Sponsored by Cholula Foodservice
Grilled fish platters and sandwiches, Baja fish tacos, ceviche and sushi burritos are hot — literally and figuratively — on restaurant menus today. Credit that to seafood’s flavorful and healthful reputation, and affinity for spicy condiments and global recipes. The tingle of heat on the palate pushes many a fish creation to a higher echelon of enjoyment.
However, before executing a spicy seafood creation, it is wise to consider the species, advises Sandy Ingber, executive chef of the Grand Central Oyster Bar and Restaurant in New York.
“How well fish goes with spiciness really depends on the type,” says Ingber, culinary helmsman of the iconic eatery, which opened in 1913. “Mild-flavored fish like flatfish, lemon sole and halibut are not that good with spicy stuff. Medium-flavored or stronger-flavored fish like grouper, mahi mahi, tuna and swordfish go much better with a spicy profile.”
Making it easy for customers to customize their food has made the Oyster Bar one of the largest users of Cholula Original Hot Sauce in New York, Ingber says. The 500-seat restaurant positions a bottle of Cholula on every table, going through five to 10 cases per week in that manner. A few years ago, Ingber switched from a competing brand of hot sauce to Cholula after running a taste test of the two sauces with his customers. “Hands down, my customers chose Cholula,” he says.
At the table, a few splashes of Cholula enhance many of the Oyster Bar’s seafood creations. It also enlivens fresh oysters without overwhelming their natural flavor, Ingber says.
Customers also have it their way at Padaro Beach Grill in Carpinteria, California. A self-serve pump dispenser of Cholula Original Hot Sauce on the counter invites them to add zest to Baja fish tacos, shrimp tacos, grilled ahi tuna sandwiches and many other items.
“Some people put it on the side; others pump it right on a fish taco,” says Will Ransone, owner of the oceanfront restaurant. “It gives an extra pop of flavor.”
Along with the seafood items, Padaro Beach patrons also like to dress up French fries, nachos or burgers with Cholula, Ransone says. He estimates that 40 percent of them customize their meals in that manner.
In addition, Ransone has explored dipping sauces for special items made with other flavors of Cholula. The line also includes Chipotle, Green Pepper, Chile Lime, and Chile Garlic varieties.

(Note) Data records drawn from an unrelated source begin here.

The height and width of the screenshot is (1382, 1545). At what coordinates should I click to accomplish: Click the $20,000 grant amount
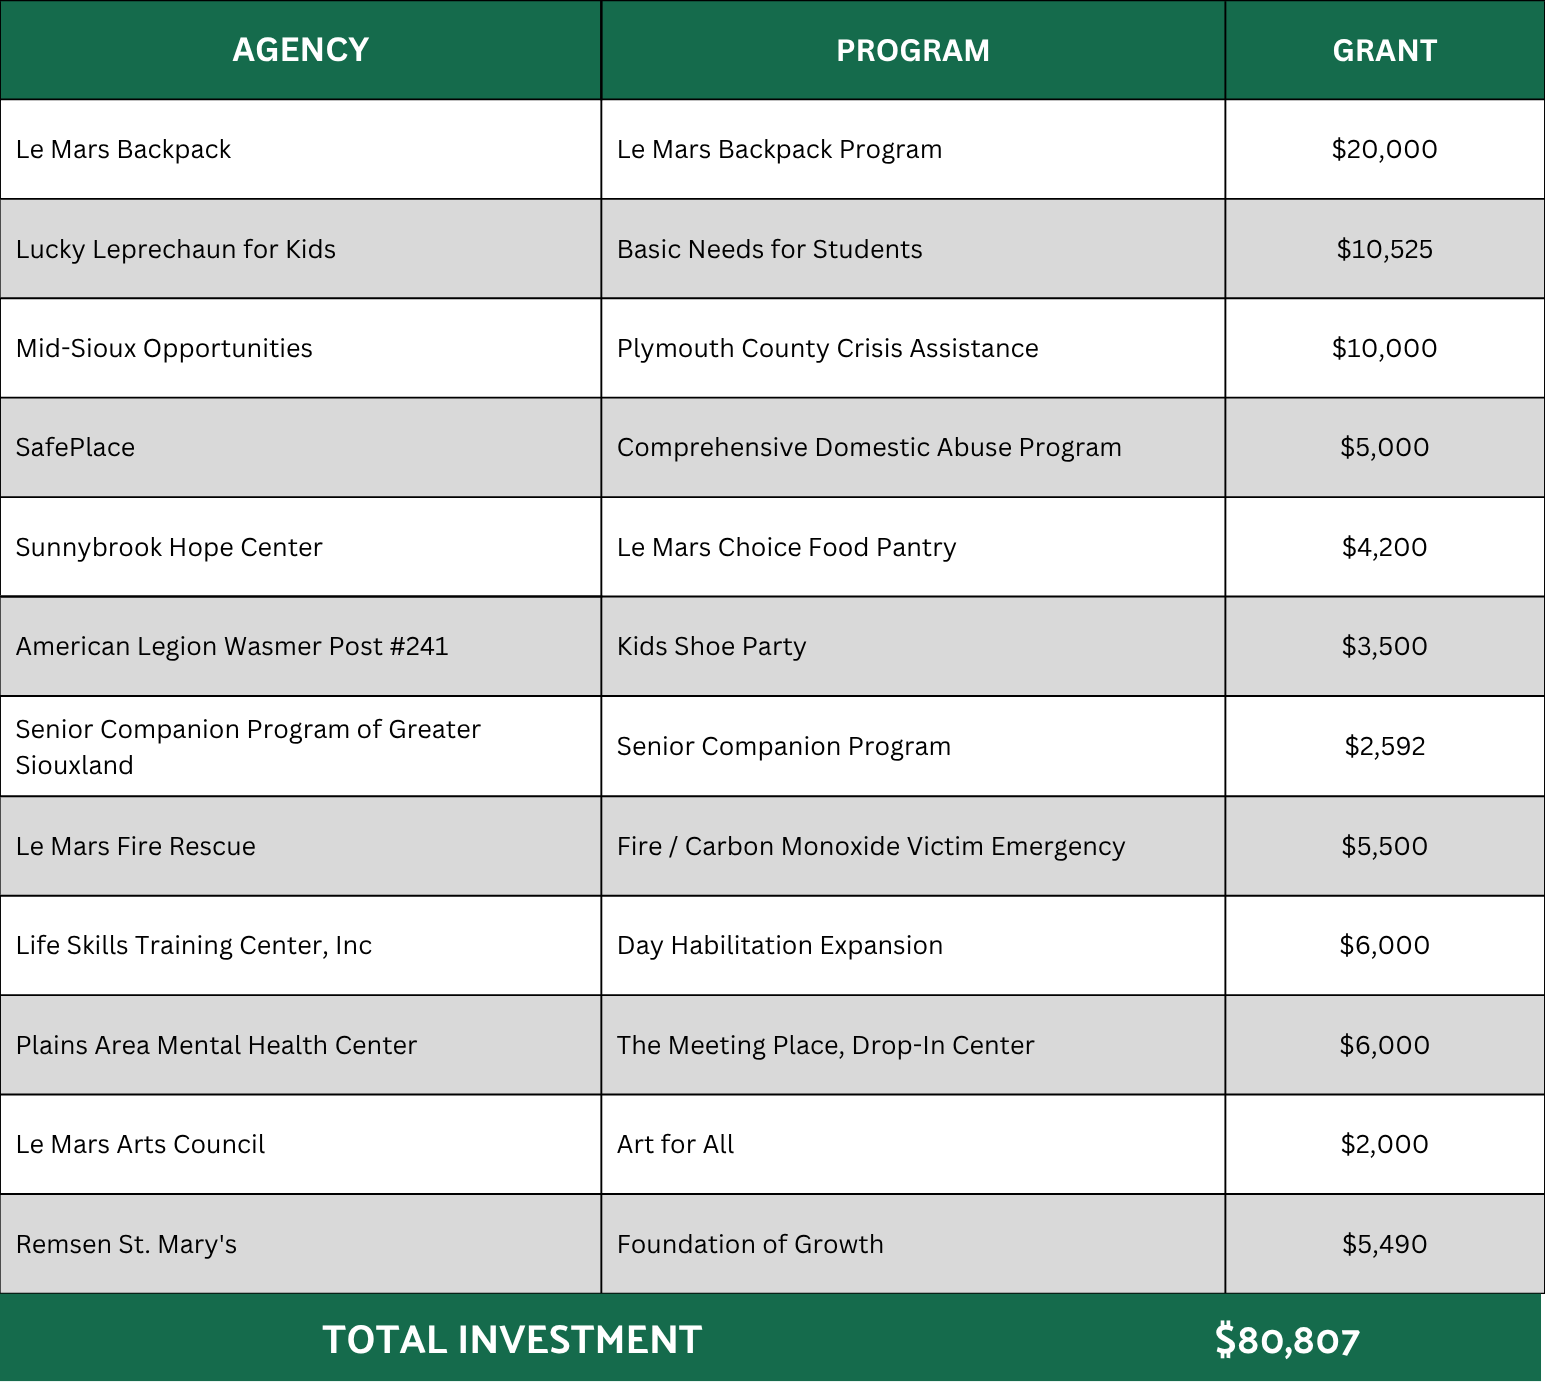pos(1385,149)
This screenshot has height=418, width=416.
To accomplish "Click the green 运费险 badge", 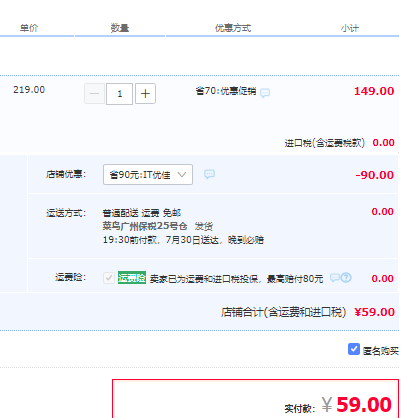I will [x=132, y=278].
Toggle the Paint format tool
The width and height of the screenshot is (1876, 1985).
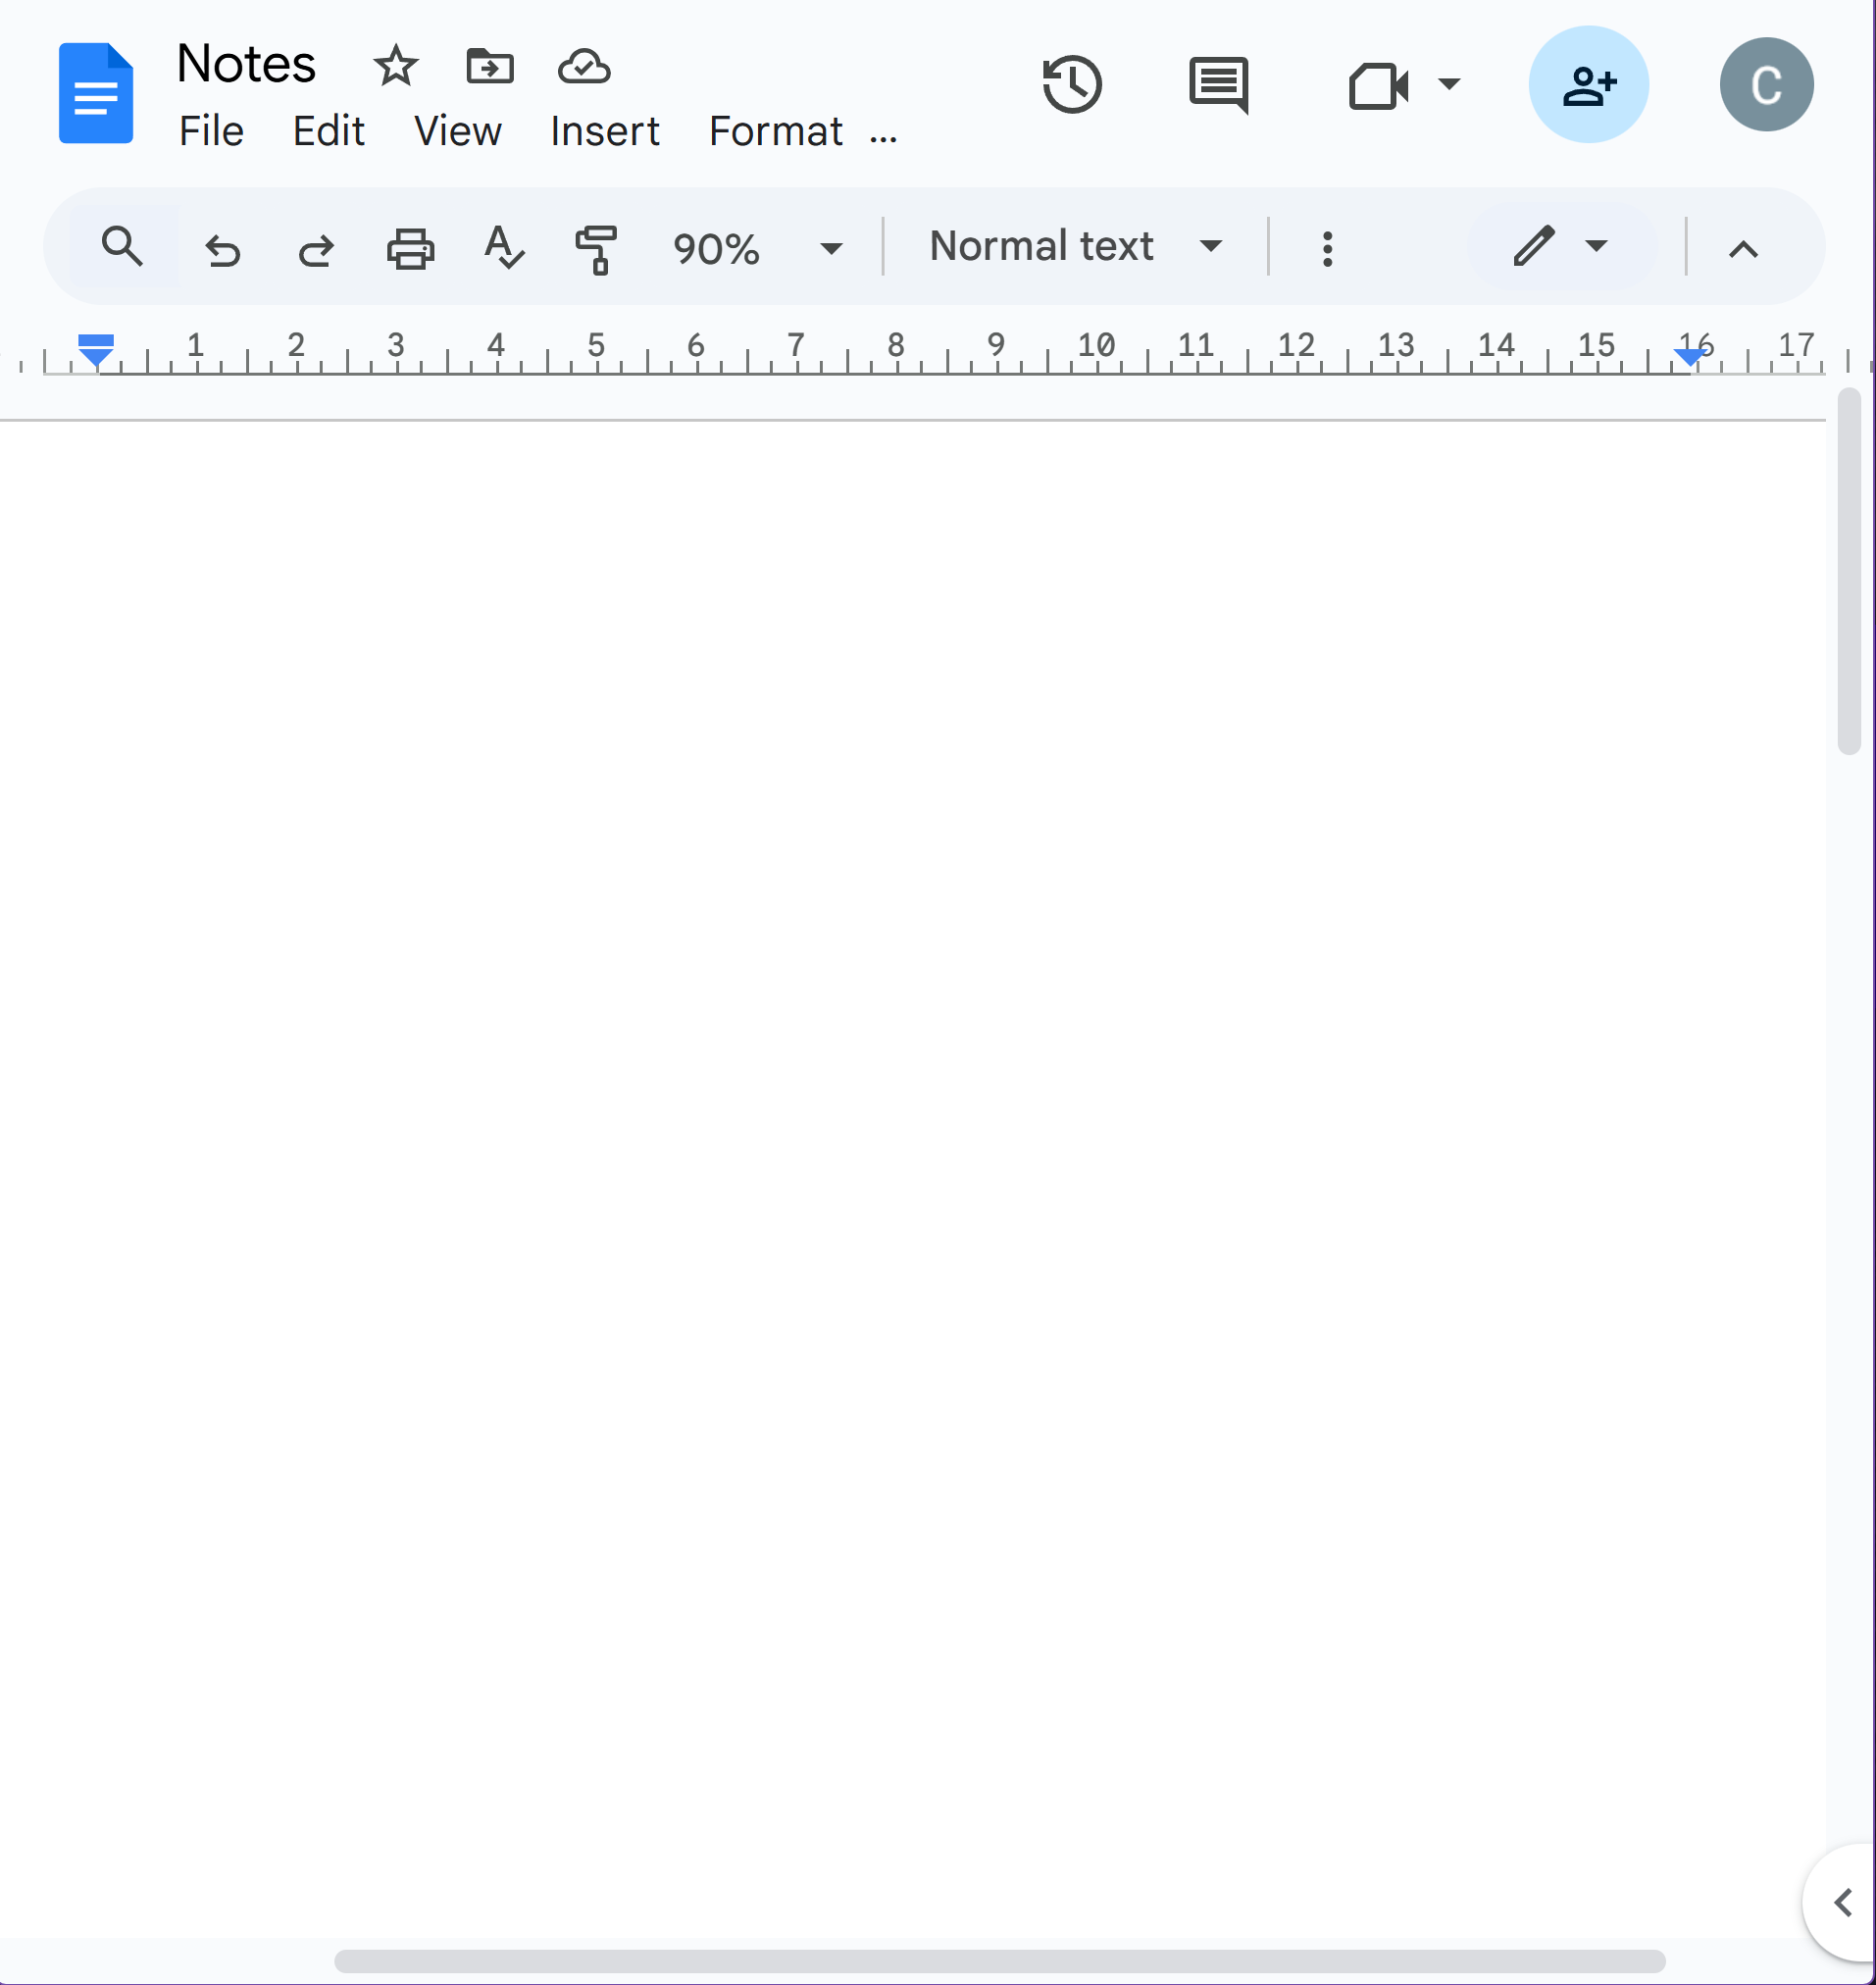click(x=596, y=248)
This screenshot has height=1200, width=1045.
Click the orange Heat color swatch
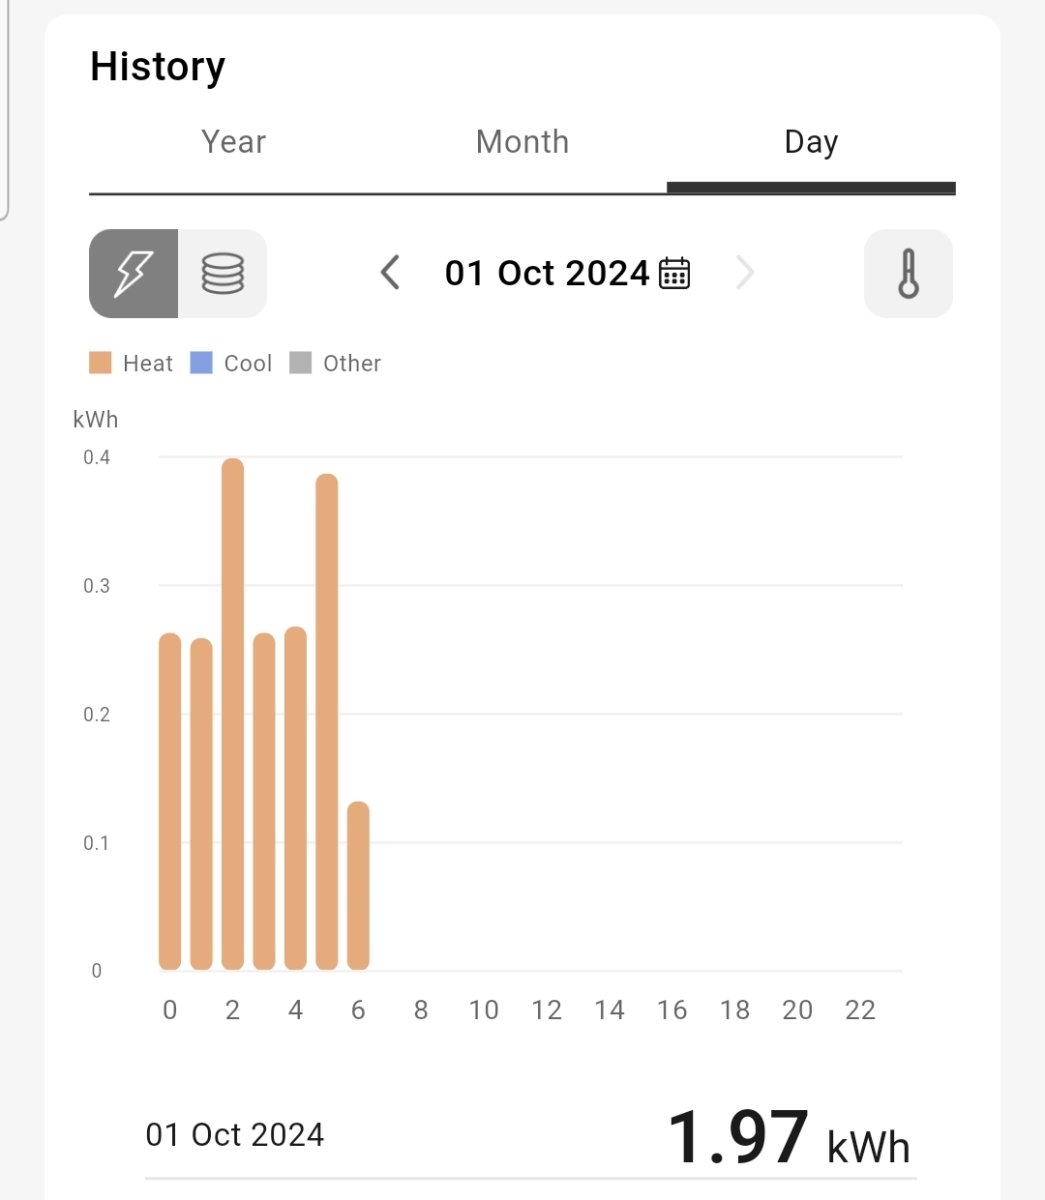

The customer reaction has been enthusiastic. “Peoples’ palates are more adventurous today and many are interested in trying new things,” Ransone says.
A glance at menus around the country reveals many more examples of spiced-up seafood. At Wildflower Bread Company, a Scottsdale, Arizona-based chain of 14 fast-casual restaurants, a salmon sandwich with a lively flavor profile is in development. It features a fillet of grilled wild Alaskan salmon on a brioche roll with sweet shishito pepper aioli sparked by Cholula Original. It is topped with basil leaves, tomatoes and a sunny egg.
Poke, a marinated, raw fish salad of Hawaiian origin, often has a spicy component. It is one of a handful of items touted as “heating up” in the National Restaurant Association’s What’s Hot 2017 Culinary Forecast. Aloha Poke Co. in Chicago offers sashimi-grade ahi tuna or salmon over a bowl of rice or mixed greens punched up with add-ons like Spicy Aioli, Volcano Sauce (chile and ponzu mayo), wasabi and jalapeños.
In San Francisco, Sushirrito features Asian-Latin sushi burritos like the Sumo Crunch, a medley of shrimp tempura, surimi crab, shaved cabbage, cucumber, ginger guacamole and red tempura flakes with sriracha aioli. Sushi Burrito in Chicago raises the heat level with the Ganzo, a burrito with spicy salmon, spicy tuna, spicy crab salad, cream cheese, cucumber, avocado, spinach, sweet potato, jalapeño, hot sauce and unagi sauce.
Also in vogue is ceviche, a Latin-inspired dish of citrus-marinated seafood. Leche de tigre — “tiger’s milk” in Spanish — is a piquant Peruvian ceviche marinade that includes hot chiles, lime and garlic. Raymi in New York City offers salmon ceviche with ginger, peanuts, sesame seeds, wontons and habanero chile. GT Fish and Oyster in Chicago menus ceviche with coconut, roasted brown rice and Fresno chili.
There is no end in sight to the customer appetite for lively and innovative seafood applications. Chefs and restaurateurs can tap into the trend by leveraging boldly flavored sauces, like those of Cholula’s flavorful options mentioned above, both in recipes and as condiments for customizing dishes at the table.